For the smooth accomplishment of management tasks, it is essential that incoming and outgoing business correspondence can be systematically recorded and understood. As there is often no clear external distinction between private and business e-mail, the management of employees' electronic post while they are absent from the workplace can cause data protection problems. If an address that relates to the employee's function rather than to his name is used for business correspondence, this problem can be avoided.
In the field of e-mail there are - just as with conventional business postal correspondence - two forms of address: An address with the name of a person (e.g. hans.meier@companyname.ch or hans.meier@sales.companyname.ch) or the a function-related address (e.g. info@companyname.ch, sales@companyname.ch, or salesmanager@companyname.ch). Nowadays there is widespread use of addresses using personal names.
Where a person's name is used in the address, there is a problem in managing an employees' mail while they are absent from the workplace or when they leave the company, in that it is difficult to distinguish between private and business e-mails.
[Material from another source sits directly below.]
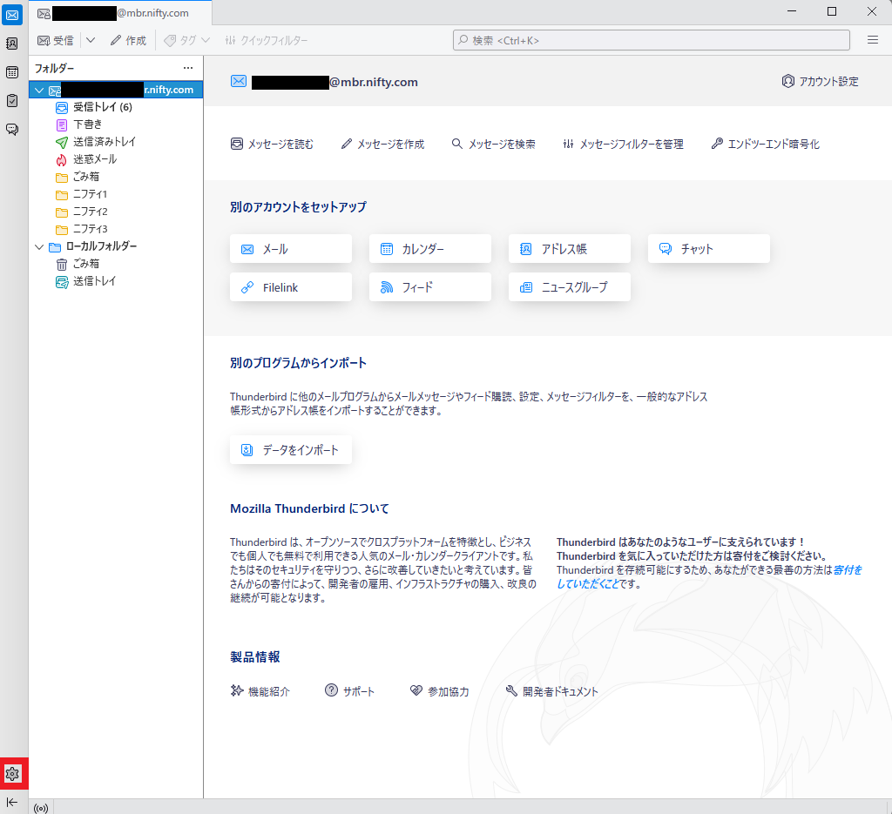Open folder pane options ellipsis menu
Screen dimensions: 892x814
188,68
If mails are not marked to indicate that they are private or business correspondence, and the private nature of an e-mail cannot be deduced or assumed from the address, the employer may assume - in the same way as with traditional post - that the e-mail is related to the business. If there are justifiable doubts as to the nature of an e-mail, the employer must clarify these with the employee. Opening e-mails where there is uncertainty over their nature is not permitted, irrespective of whether private e-mails are allowed within a company or not.
In the case of absences for which advance notice can be given (e.g. vacation, leave, military service), there are three methods of managing e-mail:
- An answer is defined in the e-mail program, so that when a mail arrives, a message is sent automatically to the sender advising him that the recipient is absent and notifying them of whom they should contact if the matter is urgent.
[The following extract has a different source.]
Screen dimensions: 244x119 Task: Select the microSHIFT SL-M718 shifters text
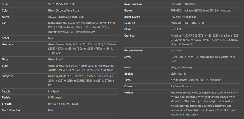(x=63, y=104)
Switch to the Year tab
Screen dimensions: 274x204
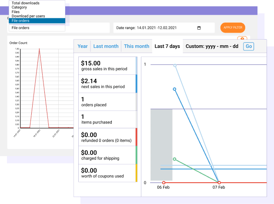pyautogui.click(x=83, y=47)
- The e-mail program is set up in such a way that every incoming mail is passed on to a colleague who has agreed in advance to deputise. This solution carries the risk that private e-mails will also find their way to the this colleague.
- A deputy will be appointed with restricted rights to open and if necessary deal with incoming business mails. Mails that are marked private cannot be opened by the deputy, with the result that the absent employee's privacy remains protected.
For the case of unforeseeable absences (e.g. illness, accident), a deputy should be appointed in advance.
An address that does not contain a personal name is suitable for non-personal business correspondence, as it circumvents the above-mentioned difficulties with an address containing a name. The name address should be used for purely personal business related correspondence (e.g. personal matters or personal messages).
Before leaving a place of employment, employees must arrange for pending business such as e-mails to be passed on to someone else within the company. Employees have to confirm the handover of all business-related documents to the company. They may save their private e-mails and other private documents in private data carriers and delete these from the company servers.
When an employee leaves, his e-mail accounts should be closed at the latest on his last working day (along with all other EDP accounts), and the contents of mailboxes (along with all other data carriers) should be deleted. The employer should provide a written undertaking that this will be done. Persons who send e-mails to the closed e-mail address must be automatically informed that the address is no longer valid.